Required work: Copy out the records verbatim, starting at the line that contains "Click the Khối lượng column header" and continuing through the end of the records.

Stored data entries
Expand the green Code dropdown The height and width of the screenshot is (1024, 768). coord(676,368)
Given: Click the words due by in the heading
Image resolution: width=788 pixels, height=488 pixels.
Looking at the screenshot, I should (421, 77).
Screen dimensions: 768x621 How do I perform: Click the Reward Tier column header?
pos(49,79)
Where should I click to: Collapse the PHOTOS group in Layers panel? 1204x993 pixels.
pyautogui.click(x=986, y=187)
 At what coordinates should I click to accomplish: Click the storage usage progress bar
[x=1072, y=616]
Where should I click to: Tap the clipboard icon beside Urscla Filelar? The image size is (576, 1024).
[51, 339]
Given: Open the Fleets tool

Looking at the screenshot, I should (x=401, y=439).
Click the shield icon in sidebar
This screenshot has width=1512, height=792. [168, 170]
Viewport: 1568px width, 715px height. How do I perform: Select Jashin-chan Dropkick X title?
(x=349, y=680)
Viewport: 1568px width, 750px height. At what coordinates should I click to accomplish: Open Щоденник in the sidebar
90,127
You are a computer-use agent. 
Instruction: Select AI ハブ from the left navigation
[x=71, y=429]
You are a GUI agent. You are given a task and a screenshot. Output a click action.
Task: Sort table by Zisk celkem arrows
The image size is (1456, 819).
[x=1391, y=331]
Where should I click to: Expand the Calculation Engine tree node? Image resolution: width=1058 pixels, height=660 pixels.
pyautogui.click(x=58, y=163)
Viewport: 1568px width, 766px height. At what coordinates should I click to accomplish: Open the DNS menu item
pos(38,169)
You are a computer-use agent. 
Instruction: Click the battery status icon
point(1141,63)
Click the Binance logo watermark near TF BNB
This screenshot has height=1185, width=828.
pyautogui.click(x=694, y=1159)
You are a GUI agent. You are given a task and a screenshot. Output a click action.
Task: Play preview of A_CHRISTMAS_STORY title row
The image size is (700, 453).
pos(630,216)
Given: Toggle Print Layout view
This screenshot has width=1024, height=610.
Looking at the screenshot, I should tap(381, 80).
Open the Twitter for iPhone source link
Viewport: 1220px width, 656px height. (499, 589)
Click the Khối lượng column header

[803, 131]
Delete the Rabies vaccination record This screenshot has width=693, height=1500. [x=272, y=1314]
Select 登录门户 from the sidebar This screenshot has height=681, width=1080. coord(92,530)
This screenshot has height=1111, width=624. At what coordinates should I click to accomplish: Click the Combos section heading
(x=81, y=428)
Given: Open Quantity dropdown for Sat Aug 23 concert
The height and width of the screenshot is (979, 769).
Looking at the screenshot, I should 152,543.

Answer:
Click the Khối lượng column header

[803, 131]
Delete the Rabies vaccination record This screenshot has width=693, height=1500. [x=272, y=1314]
Select 登录门户 from the sidebar This screenshot has height=681, width=1080. coord(92,530)
This screenshot has height=1111, width=624. At what coordinates should I click to accomplish: Click the Combos section heading
(x=81, y=428)
Given: Open Quantity dropdown for Sat Aug 23 concert
The height and width of the screenshot is (979, 769).
Looking at the screenshot, I should 152,543.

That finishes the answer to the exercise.